Chemical attribution typically aims to establish a link between material found at a crime scene and a person, location or other evidence. In the field of illicit drugs, chemical attribution signatures are usually impurity profiles. Extending these to metabolized samples would create new possibilities in forensic investigations. The present study explores the effect of human metabolism on the impurity profile of fentanyl, as representative of synthetic opioids. Two different methods (Gupta and Siegfried) were used to synthesize fentanyl, after which the samples were incubated with liver microsomes to mimic human metabolism.
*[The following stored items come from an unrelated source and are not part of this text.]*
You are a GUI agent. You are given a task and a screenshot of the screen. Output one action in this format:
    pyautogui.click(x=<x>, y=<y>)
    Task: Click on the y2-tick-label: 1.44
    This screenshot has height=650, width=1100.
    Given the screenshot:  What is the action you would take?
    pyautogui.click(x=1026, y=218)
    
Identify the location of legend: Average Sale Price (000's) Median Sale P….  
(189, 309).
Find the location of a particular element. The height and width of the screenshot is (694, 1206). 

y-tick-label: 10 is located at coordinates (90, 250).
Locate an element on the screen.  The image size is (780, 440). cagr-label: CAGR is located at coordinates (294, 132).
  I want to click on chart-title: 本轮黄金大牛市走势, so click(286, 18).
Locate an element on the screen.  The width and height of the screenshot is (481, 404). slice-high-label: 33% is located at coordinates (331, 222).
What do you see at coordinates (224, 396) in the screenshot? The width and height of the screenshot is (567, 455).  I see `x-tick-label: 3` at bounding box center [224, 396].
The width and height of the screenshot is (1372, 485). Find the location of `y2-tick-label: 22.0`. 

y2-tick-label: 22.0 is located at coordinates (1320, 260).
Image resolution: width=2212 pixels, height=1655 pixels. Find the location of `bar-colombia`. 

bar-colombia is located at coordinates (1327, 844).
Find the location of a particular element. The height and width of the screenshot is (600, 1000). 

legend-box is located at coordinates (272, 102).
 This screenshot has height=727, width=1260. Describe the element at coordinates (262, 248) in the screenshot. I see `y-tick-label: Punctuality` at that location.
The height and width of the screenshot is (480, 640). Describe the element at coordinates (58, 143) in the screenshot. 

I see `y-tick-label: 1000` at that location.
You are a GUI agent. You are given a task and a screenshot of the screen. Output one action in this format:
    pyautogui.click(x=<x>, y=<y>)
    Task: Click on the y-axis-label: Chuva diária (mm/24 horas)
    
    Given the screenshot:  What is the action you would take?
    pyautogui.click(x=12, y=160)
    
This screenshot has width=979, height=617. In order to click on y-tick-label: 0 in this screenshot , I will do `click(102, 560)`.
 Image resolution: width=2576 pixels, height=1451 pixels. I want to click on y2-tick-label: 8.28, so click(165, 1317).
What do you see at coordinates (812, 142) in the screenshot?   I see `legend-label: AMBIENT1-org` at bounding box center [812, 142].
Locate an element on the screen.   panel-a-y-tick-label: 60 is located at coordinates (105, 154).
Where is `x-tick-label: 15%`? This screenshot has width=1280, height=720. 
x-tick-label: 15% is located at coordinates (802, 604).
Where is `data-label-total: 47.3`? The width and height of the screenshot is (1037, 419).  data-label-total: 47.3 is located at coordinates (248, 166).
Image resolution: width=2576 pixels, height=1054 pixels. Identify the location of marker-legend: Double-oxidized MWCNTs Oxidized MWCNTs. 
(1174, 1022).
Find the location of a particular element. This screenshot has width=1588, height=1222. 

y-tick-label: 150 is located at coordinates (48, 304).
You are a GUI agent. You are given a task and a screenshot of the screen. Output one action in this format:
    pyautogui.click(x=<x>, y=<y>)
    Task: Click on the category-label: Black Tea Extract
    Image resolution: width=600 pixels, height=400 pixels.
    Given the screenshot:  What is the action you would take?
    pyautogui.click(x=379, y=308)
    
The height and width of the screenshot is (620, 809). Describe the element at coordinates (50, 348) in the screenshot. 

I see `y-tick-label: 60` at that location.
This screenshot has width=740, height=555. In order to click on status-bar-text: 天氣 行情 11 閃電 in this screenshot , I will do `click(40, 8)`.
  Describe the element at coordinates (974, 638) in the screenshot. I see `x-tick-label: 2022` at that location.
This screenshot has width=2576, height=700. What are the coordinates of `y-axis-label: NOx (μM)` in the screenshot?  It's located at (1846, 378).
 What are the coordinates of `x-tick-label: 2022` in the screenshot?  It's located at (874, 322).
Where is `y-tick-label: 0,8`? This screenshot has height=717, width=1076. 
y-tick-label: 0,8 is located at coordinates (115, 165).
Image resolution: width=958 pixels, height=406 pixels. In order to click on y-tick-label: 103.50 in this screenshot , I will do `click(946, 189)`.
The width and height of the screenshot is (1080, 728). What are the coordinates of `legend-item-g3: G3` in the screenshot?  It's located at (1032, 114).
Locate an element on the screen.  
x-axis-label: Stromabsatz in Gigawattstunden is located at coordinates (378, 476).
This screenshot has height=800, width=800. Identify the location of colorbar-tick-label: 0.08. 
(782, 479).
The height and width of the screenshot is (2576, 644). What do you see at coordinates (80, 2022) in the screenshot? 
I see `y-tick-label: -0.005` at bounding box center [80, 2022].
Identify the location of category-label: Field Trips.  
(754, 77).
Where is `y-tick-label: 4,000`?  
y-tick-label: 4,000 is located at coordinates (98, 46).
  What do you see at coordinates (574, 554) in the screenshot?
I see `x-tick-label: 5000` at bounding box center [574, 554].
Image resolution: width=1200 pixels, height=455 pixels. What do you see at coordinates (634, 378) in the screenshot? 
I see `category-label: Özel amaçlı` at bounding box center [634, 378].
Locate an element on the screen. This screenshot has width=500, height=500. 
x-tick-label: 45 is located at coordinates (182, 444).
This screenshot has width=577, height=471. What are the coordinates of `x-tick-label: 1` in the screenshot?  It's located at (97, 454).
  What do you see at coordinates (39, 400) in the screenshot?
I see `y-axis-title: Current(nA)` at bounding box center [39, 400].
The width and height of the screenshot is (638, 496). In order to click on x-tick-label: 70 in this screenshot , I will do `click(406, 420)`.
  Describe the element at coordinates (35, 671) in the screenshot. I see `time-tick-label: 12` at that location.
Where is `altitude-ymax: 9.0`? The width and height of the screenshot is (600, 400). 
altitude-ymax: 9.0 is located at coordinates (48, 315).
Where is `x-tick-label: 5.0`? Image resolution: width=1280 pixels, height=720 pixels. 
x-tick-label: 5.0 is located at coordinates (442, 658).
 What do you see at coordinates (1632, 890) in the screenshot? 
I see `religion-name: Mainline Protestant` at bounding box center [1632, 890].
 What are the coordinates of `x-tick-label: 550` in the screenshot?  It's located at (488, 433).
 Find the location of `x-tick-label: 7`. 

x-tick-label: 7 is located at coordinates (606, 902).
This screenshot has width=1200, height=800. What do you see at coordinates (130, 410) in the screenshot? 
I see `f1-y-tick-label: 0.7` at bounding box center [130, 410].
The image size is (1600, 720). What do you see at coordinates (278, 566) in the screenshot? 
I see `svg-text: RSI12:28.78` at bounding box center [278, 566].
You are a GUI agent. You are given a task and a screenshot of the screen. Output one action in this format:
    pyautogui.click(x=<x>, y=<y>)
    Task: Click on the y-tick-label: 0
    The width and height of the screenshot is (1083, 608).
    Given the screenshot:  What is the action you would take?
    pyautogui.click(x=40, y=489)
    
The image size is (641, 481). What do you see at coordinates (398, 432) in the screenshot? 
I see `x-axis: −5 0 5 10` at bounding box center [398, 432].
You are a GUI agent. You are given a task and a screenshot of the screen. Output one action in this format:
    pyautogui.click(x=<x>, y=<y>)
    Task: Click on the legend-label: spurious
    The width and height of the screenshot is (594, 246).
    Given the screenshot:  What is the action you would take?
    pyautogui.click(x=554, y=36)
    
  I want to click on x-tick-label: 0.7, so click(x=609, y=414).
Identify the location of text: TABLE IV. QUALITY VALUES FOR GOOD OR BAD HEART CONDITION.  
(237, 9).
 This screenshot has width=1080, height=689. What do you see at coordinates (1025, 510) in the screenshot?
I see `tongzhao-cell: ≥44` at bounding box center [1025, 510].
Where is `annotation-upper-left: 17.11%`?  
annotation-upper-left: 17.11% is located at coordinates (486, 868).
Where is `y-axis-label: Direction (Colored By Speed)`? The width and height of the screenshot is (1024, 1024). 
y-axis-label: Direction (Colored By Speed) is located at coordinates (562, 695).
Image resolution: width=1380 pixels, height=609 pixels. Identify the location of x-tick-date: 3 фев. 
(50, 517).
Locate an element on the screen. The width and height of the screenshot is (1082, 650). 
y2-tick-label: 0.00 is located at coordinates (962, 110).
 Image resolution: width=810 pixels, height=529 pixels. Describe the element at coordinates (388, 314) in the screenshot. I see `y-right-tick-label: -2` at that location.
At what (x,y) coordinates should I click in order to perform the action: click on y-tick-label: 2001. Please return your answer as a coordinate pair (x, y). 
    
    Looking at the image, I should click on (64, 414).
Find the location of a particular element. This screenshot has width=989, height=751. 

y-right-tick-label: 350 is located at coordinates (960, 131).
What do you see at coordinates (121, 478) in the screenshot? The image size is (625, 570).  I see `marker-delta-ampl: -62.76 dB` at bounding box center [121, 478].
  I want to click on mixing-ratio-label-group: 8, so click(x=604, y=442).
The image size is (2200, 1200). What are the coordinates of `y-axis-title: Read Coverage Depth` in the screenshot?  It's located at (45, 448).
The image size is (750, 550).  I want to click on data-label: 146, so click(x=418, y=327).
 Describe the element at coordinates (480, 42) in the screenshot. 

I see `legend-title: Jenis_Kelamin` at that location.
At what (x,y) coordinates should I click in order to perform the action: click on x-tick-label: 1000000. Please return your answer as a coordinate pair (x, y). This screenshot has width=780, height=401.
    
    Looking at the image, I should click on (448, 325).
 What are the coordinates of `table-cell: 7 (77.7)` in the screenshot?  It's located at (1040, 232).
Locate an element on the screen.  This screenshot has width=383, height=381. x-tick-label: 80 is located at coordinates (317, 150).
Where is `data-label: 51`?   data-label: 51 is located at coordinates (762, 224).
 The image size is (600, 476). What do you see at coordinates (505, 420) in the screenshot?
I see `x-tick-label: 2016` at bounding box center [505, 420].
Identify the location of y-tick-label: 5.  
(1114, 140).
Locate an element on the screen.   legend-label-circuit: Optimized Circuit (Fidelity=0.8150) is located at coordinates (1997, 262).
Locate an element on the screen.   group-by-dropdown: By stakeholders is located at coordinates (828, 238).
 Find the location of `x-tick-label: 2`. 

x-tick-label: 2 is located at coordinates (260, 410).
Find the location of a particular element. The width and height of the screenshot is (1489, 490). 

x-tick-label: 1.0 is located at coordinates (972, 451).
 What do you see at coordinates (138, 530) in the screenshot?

The impurity profiles have been characterized with gas chromatography-mass spectrometry (GC-MS), gas chromatography with flame ionization detector (GC-FID), liquid chromatography quadrupole-time of flight mass spectrometry (LC-Q-TOF-MS) and liquid chromatography orbitrap mass spectrometry (LC-Orbitrap-MS). It was found that GC-FID and LC-Orbitrap-MS can both be used to discriminate between the Gupta and Siegfried synthesis method. This holds both for the analyses performed before and after metabolism. In addition, principal component analysis (PCA) identified acetyl fentanyl as the most important marker compound. Associated detection limits are in the range of concentrations expected in case work. While acetyl fentanyl is not stable during metabolism, its discriminating potential is transferred to its metabolic product acetyl norfentanyl. In addition, the stable impurities phenylacetamide and 1-phenylethylpiperidin-4-ol were found to be significant classifiers. To implement the results in a forensic framework, linear discriminant analysis (LDA) was applied and used to establish likelihood ratios. To our knowledge, the present work demonstrates for the first time the possibility of chemical attribution of drugs through the analysis of metabolic trace levels in biological samples.

Paper

Mirjam de Bruin-Hoegée, Djarah Kleiweg, Daan Noort, Arian C. van Asten: Chemical attribution of fentanyl: The effect of human metabolism. Forensic Chemistry, Vol 24, June 2021 DOI: 10.1016/j.forc.2021.100330

Project

The research is part of the FACING project, a collaboration between the Van 't Hoff Institute for Molecular Sciences (HIMS) and TNO Defence, Safety & Security financed by the DO-AIO fund of the Dutch Ministry of Defence.